What is being asked: Reproduce the listing from the line containing "Find the location" through the end of the listing, inclusive, replacing "particular" with "specific" and leaving all else unchanged. Omit the pictures from your answer.

Records to use:
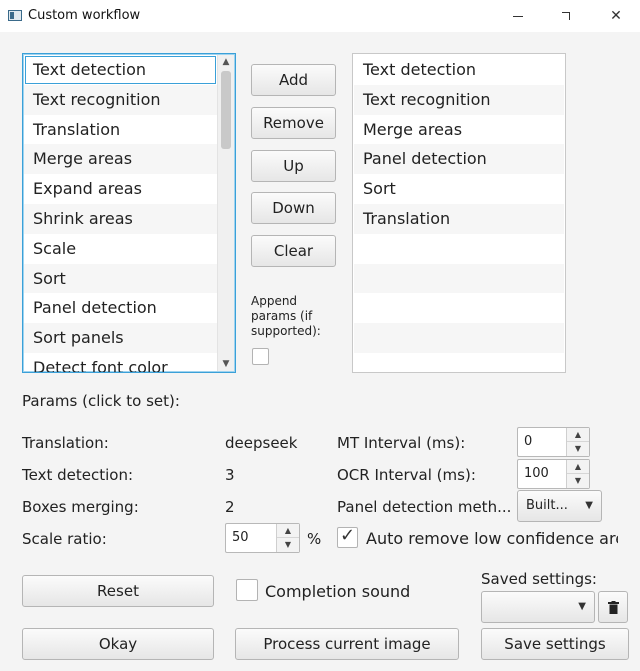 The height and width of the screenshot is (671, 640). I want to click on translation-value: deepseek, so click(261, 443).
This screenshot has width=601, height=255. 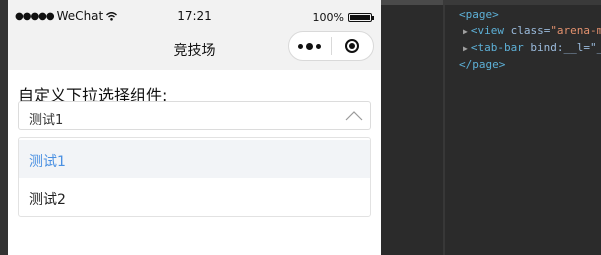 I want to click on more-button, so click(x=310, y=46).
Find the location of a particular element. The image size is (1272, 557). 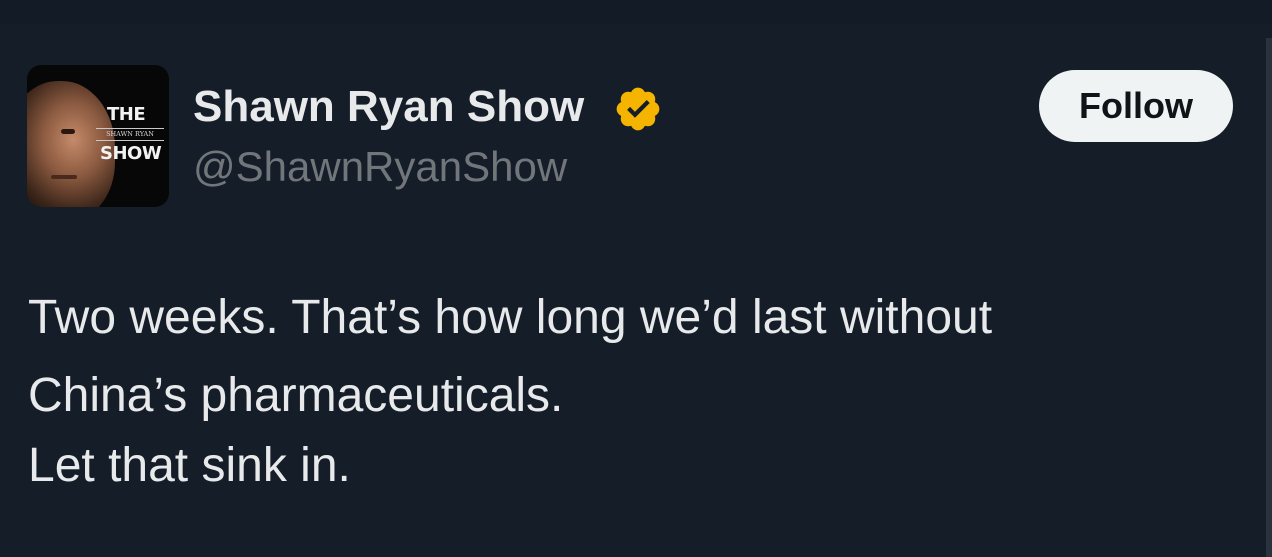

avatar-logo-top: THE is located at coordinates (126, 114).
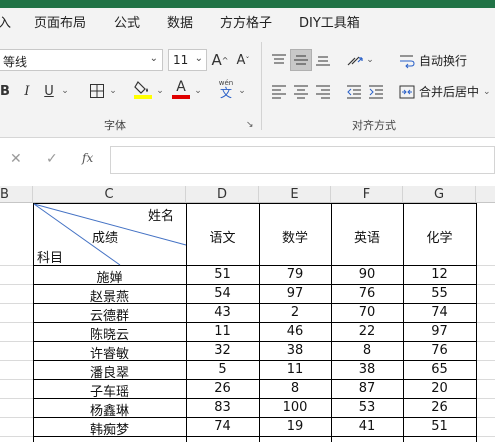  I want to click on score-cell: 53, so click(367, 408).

Completed exercise:
Find the location of a specific element. The image size is (1272, 557). 

avatar-logo-top: THE is located at coordinates (126, 114).
  I want to click on score-cell: 53, so click(367, 408).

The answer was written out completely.